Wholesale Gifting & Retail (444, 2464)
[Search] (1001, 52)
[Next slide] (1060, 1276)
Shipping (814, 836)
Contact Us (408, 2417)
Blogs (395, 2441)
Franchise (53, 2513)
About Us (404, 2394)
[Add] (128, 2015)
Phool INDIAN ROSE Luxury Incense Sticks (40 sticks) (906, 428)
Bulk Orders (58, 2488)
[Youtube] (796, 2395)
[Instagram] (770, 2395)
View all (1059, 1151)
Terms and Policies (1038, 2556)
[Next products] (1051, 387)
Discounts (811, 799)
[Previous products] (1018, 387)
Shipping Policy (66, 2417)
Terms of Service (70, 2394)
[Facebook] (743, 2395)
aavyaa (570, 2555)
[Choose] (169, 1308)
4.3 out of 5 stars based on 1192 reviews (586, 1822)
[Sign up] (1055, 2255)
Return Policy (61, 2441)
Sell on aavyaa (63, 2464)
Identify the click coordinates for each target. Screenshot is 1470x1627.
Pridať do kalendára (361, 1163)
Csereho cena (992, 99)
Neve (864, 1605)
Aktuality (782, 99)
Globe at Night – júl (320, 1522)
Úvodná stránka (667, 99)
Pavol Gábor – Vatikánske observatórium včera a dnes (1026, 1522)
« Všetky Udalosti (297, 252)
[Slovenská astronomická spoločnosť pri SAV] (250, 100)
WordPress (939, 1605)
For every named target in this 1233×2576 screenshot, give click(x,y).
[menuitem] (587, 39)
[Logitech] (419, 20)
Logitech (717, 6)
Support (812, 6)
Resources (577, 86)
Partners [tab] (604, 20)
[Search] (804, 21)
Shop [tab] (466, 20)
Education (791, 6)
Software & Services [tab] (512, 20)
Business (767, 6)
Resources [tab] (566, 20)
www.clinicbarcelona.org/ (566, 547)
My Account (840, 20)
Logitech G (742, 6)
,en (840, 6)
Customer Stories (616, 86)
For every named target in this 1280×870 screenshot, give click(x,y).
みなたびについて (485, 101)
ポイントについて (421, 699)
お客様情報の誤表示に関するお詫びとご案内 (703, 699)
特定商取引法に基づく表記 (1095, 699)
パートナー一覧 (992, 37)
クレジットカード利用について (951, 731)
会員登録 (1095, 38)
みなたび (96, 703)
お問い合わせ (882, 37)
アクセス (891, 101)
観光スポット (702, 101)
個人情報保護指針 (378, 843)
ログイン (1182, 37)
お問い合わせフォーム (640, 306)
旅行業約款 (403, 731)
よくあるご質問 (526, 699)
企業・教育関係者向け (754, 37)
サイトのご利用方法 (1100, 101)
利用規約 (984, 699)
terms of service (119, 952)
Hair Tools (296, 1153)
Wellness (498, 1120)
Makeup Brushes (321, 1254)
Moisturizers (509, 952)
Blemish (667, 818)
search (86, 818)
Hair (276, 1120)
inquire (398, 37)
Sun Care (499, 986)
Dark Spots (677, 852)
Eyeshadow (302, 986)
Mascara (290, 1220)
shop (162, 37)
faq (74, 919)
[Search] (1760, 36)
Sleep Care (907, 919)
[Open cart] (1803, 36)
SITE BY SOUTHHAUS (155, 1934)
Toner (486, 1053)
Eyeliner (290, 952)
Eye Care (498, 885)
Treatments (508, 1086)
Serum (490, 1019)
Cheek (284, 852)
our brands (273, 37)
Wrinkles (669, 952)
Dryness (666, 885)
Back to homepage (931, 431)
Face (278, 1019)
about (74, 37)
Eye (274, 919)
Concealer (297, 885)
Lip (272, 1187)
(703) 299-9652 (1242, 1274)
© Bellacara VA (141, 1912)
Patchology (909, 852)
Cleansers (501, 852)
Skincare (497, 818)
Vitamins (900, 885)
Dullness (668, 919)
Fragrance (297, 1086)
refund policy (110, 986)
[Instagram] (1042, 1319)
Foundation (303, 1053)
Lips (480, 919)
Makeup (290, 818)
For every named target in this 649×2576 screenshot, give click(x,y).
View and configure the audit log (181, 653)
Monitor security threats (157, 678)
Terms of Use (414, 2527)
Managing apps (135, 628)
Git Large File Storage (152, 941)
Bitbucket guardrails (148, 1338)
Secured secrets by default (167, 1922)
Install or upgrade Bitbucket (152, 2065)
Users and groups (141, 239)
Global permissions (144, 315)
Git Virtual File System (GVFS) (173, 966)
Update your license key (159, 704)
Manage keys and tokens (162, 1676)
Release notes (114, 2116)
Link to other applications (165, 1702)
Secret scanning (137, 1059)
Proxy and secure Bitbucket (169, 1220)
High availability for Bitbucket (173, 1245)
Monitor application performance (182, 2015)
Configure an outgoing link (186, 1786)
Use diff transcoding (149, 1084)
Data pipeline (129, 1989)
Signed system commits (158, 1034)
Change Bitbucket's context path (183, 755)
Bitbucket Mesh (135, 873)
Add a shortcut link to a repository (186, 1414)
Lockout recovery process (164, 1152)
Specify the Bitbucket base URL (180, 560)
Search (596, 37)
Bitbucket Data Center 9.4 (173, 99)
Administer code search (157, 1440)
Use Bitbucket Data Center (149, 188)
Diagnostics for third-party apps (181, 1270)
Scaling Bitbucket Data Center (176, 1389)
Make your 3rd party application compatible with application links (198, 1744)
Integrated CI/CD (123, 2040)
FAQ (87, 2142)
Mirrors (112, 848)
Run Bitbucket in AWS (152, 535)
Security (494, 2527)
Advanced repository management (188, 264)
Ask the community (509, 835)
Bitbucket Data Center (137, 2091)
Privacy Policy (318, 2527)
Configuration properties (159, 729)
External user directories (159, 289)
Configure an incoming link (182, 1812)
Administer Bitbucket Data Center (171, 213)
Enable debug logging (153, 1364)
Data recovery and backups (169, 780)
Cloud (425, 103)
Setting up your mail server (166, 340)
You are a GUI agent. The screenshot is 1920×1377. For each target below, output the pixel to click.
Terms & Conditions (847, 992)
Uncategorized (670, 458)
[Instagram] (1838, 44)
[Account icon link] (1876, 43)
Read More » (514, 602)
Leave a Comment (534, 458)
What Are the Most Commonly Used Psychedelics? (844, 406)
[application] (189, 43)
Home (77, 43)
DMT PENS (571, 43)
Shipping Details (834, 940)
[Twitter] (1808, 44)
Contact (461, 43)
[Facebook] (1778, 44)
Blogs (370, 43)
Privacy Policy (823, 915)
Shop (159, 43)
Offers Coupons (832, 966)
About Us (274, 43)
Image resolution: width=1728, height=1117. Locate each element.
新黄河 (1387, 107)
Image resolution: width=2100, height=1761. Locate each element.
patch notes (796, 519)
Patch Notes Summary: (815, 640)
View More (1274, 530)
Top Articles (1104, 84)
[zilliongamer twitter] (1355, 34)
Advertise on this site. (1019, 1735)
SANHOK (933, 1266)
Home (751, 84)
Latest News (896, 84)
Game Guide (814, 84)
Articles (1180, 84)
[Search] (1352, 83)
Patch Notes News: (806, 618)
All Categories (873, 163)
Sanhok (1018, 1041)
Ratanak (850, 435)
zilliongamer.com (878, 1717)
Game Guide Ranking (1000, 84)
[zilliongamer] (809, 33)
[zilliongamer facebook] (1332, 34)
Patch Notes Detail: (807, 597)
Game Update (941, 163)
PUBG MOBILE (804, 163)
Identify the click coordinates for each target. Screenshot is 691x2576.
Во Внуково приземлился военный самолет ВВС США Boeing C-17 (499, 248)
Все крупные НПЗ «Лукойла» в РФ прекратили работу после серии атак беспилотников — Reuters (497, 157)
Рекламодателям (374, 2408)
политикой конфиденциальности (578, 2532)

------------------------

* Assignment
Start at the first line of the entries and stop at the line that contains "[Sign up] (1055, 2255)". Repeat every line in that span exactly, and nothing beyond it.

* Answer to the problem
Wholesale Gifting & Retail (444, 2464)
[Search] (1001, 52)
[Next slide] (1060, 1276)
Shipping (814, 836)
Contact Us (408, 2417)
Blogs (395, 2441)
Franchise (53, 2513)
About Us (404, 2394)
[Add] (128, 2015)
Phool INDIAN ROSE Luxury Incense Sticks (40 sticks) (906, 428)
Bulk Orders (58, 2488)
[Youtube] (796, 2395)
[Instagram] (770, 2395)
View all (1059, 1151)
Terms and Policies (1038, 2556)
[Next products] (1051, 387)
Discounts (811, 799)
[Previous products] (1018, 387)
Shipping Policy (66, 2417)
Terms of Service (70, 2394)
[Facebook] (743, 2395)
aavyaa (570, 2555)
[Choose] (169, 1308)
4.3 out of 5 stars based on 1192 reviews (586, 1822)
[Sign up] (1055, 2255)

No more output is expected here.